Le taux d'emploi des salariés entre 55 et 64 ans est actuellement, à 66%, l'un des plus élevés de l'OCDE, dont Singapour n'est pas membre mais partenaire dans le cadre des relations de l'organisation avec l'Asean (Association de nations de l'Asie du sud-est). Inférieur à celui du Japon (68,5%), mais supérieur à celui de la Corée du Sud (65,5%), alors que ce taux est est de 61,3% aux États-Unis et de 51,6% en Europe.
Officiellement l'âge de la retraite à Singapour est fixé à 62 ans. Mais le gouvernement voudrait que les entreprises proposent à leurs employés de rester deux ans de plus s'ils le souhaitent, et même cinq ans de plus à partir de 2017, ce qui portera l'âge de leur départ à 67 ans. Dans le même temps il promet de dépenser 9 milliards de dollars de Singapour (5,7 milliards d'euros) pour les dépenses de santé des personnes nées avant 1950.
L'économie du pays repose en grande partie sur ses petites et moyennes entreprises. Ce sera donc à elles de faire les premiers efforts. Mais ces dernières veument un coup de pouce. Elles réclament tout de suite pas moins de 3 millions de dollars (2 millions d'euros) de prêts à taux réduits pour s'adpater, une révision en profondeur de la législation sur l'immigration et l'engagement des grandes compagnies, qu'elles soient singapouriennes ou étrangères, à les associer davantage qu'elles ne le font à leurs contrats à l'exportation.
"Toujours mieux que de regarder la télévision"
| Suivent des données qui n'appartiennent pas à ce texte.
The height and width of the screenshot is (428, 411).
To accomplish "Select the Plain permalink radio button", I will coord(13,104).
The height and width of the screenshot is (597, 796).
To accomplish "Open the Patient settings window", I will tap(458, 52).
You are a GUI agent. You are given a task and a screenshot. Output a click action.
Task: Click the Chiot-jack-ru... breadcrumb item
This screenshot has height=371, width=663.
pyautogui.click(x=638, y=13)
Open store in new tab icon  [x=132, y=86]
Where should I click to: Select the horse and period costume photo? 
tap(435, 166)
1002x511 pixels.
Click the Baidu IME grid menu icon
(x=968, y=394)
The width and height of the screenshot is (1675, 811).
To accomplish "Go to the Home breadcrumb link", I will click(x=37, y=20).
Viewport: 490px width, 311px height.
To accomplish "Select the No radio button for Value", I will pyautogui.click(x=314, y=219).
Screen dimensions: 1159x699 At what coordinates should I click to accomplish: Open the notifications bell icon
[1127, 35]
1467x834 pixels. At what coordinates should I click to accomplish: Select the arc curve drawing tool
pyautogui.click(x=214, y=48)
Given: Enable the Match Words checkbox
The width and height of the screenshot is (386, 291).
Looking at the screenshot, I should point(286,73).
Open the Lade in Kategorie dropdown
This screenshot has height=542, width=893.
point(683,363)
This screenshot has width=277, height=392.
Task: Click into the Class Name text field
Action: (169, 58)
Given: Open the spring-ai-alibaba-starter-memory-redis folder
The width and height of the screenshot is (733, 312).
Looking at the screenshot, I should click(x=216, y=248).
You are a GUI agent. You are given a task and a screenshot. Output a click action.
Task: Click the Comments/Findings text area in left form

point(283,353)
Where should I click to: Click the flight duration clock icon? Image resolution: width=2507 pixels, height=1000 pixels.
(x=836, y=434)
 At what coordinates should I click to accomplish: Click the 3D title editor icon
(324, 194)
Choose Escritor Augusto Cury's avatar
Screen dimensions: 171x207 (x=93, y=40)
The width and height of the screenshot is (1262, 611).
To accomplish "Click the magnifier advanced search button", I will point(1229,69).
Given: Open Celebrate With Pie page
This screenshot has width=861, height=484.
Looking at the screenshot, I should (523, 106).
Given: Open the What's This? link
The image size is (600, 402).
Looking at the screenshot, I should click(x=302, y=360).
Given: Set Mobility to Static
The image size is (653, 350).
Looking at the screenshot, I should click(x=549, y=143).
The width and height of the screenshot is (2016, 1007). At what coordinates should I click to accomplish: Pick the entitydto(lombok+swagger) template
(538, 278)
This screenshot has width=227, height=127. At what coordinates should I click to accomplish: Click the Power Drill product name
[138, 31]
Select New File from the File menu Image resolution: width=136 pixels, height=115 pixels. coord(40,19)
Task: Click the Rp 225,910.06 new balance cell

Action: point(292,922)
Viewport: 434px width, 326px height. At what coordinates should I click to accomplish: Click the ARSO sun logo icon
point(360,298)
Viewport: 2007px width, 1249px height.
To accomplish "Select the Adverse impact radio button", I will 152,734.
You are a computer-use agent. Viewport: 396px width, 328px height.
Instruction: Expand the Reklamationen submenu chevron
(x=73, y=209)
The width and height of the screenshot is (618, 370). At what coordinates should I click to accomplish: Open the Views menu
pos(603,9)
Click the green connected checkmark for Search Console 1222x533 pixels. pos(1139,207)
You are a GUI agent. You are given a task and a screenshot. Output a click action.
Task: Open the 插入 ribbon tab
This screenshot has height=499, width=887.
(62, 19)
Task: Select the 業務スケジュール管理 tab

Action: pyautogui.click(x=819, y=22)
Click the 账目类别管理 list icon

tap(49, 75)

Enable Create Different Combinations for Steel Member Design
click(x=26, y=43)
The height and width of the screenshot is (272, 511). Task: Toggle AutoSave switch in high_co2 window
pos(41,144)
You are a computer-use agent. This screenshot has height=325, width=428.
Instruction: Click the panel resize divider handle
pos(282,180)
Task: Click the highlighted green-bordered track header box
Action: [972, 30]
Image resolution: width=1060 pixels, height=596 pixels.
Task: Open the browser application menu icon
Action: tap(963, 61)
A Singapour, seulement 3,84 millions d'habitants sont des citoyens d'origine singapourienne ou des résident permanents sur 5,4 millions de personnes recensées. Autrtement dit, 30% de la population est immigrée. C'est un sujet sensible. Surtout pour les Chinois d'origine, qui représentent les trois quarts des Singapouriens, contre 13,4% de Malaisiens et 9,2% d'Indiens.
Le Premier ministre Lee Hsien Loong est d'accord pour se pencher sur la question, mais il souhaite que le pays utilise d'abord "toutes ses forces vives" pour améliorer sa compétitivité. Or en 2020 un tiers des Singapouriens auront plus de 50 ans et en 2050 l'âge moyen de la population du pays sera de 54 ans. Il faut donc faire avec.
Le nombre des personnes de plus de 60 ans qui s'enregistrent auprès des services publics pour retrouver un emploi a pratiquement doublé en cinq ans, passant de 2 500 en 2008 à 4 800 en 2013. Seul un Singapourien sur cinq pense que sa retraite lui permettra de vivre correctement. Et la moitié de la population estime que les économies qu'ils ont pu faire ne seront pas suffisantes pour s'en sortir.
Du coup, de plus en plus nombreux sont ceux qui reprennent au-dessus de la soixantaine un emploi dans les services, dans les transports, les sociétés de taxis notamment, payé autour de 1 500 dollars (950 euros) quand le salaire moyen dans la ville-état est de 3 400 euros. Beaucoup acceptent aussi des emplois dévalorisés sur les marchés et dans les petits restaurants de rue. "Cela nous occupe et nous rapporte un peu d'argent. Et c'est toujours mieux que de rester chez soi à regarder la télévision", disent-ils tous.
Passer de la débrouille à une véritable politique de l'emploi des plus de 60-65 ans, tel est aujourd'hui le pari de Singapour. Mais il ne réussira que si les patrons acceptent de jouer le jeu.